AGRICULTURE and Land Affairs Minister Lulu Xingwana has asked SA's commercial farmers to join the agriculture department in coming to the aid of Zimbabwean farmers to prevent a food crisis in that country in the year ahead.

The minister told the farmers' union AgriSA at its annual congress in Pretoria yesterday that she had received an urgent request to assist in Zimbabwe. She also asked SA's financial services institutions to join in the rescue effort of Zimbabwe's farm sector.

An agricultural intervention may, however, be too late to prevent a food crisis in Zimbabwe, according to an estimate by the United Nations' Food and Agriculture Organisation (FAO) last month that about half of Zimbabwe's people would need food aid next year.

Zimbabwe Commercial Farmers' Union president Trevor Gifford told the congress earlier that the country would be unable to plant the required 1-million hectares of maize needed to feed itself.

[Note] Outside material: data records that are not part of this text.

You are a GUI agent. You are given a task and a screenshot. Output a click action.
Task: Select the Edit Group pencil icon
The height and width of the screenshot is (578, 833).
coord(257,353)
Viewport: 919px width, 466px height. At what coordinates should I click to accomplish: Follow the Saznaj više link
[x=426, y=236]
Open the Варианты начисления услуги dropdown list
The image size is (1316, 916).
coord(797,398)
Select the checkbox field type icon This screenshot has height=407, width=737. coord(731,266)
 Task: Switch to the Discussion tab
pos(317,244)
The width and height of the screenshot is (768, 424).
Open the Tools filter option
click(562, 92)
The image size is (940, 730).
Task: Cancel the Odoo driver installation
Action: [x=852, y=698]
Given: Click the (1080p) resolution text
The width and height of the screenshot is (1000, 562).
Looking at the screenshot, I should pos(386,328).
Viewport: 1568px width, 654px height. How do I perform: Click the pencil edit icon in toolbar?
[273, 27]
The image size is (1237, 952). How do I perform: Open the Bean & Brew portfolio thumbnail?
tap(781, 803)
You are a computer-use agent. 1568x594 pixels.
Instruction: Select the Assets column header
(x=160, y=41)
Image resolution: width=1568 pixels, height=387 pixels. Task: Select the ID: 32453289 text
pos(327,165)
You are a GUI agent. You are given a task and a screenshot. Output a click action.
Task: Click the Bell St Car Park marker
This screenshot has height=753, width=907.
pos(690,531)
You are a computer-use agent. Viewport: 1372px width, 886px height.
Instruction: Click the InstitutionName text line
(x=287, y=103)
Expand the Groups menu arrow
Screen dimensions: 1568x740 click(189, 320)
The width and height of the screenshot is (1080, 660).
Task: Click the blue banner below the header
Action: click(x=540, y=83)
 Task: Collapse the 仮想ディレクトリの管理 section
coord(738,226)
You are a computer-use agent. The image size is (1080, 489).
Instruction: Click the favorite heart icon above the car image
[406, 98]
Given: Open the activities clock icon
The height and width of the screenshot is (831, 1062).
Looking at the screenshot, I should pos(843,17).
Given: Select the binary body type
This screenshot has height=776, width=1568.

There was fertiliser for only 40000ha and seed for a maximum of 360000ha, while the minimum annual planting is 1-million hectares.

Gifford said Zimbabwe would have to rely on food aid from the international community and its southern African neighbours at least until 2010. The recent power-sharing agreement was meaningless to farmers, and harassment and evictions were continuing. "There is no rule of law," he said, warning that hunger and social disintegration were likely to lead to regional instability.

In making her appeal for help for Zimbabwe from SA's commercial farmers, Xingwana appears to have performed a virtual turnabout in her attitude to commercial farmers. She recommitted her department to supporting an increase in food production in SA and to facilitate investment . She said the government was making an effort to mitigate increases in fuel and fertiliser prices. Good progress was being made, particularly in coming to an arrangement with industry about fertiliser prices.

Xingwana also admitted that "some of the land and farms handed over" for the purposes of land and agrarian reform in SA were "not working" and asked SA's commercial farmers to come to the assistance of emerging farmers who, she said, had an important role to play in SA's agriculture and in providing food security.

Earlier, the president of the International Federation of Agricultural Producers, Ajay Vashee, reminded delegates that the global food crisis added 75-million people to the number suffering from hunger since last year.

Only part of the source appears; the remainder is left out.